Eventually, again, she was ‘booted out’.
‘Basically I wasn’t high enough needs to have enough funding to be worth providers’ time.’
Morrissey said it is unjust for companies to arbitrarily decide to end services to a person with disability.
‘One of the reasons is because in practice the accommodation is so rare. The need outweighs supply.’
Morrissey then moved into another house, sharing with a woman with ‘severe psychosocial disability’.
‘I think a lot of her meltdowns and stuff were triggering my PTSD. When she’d have a meltdown, she would scream in her room that she was going to kill herself. She would punch the wall in between our rooms and do stuff like that … It’s intimidating.’
When she wanted to switch homes, the provider accused her of being ‘unstable’ and turned the blame on her.
‘Like, why do you have difficulties living with people? … The issue is living where someone is punching the walls all the time, or throwing the furniture. And see how long it takes to have a mental breakdown. After living in the house share … I ended up in hospital.’
Through all this, Morrissey believes the NDIS neglected her needs. The agency left her ‘at the mercy of providers’ with constant threats of ‘a reduction in support’.
She wants funding reviews to be less of an ‘adversarial process’.
‘It’s really damaging. I cannot tell you the amount of trauma I experience before every NDIS review.’
Morrissey feels the plan should stay the same ‘unless there’s a change in circumstance’.
Recently she won an administrative appeals case against the NDIS to live alone and feels ‘incredibly lucky to have had such fantastic representation’.
‘Legal Aid doesn’t have enough funding to represent all the people who want to challenge NDIS decisions. So you end up with either an advocate or nobody at all and having to go up against, like, corporate level lawyers by yourself. Many people don’t have the same advantages that I did.’

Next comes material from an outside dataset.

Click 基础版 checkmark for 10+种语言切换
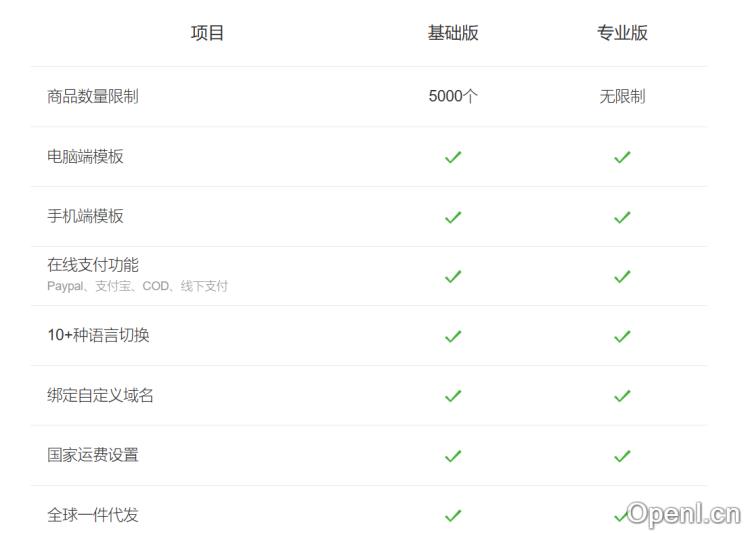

Disclaimer: This is the story of a person who shared their personal experience with the Royal Commission into Violence, Abuse, Neglect and Exploitation of People with Disability through a submission or private session. The names in this story are pseudonyms. The person who shared this experience was not a witness and their account is not evidence. They did not take an oath or affirmation before providing the story. Nothing in this story constitutes a finding of the Royal Commission. Any views expressed are those of the person who shared their experience, not of the Royal Commission.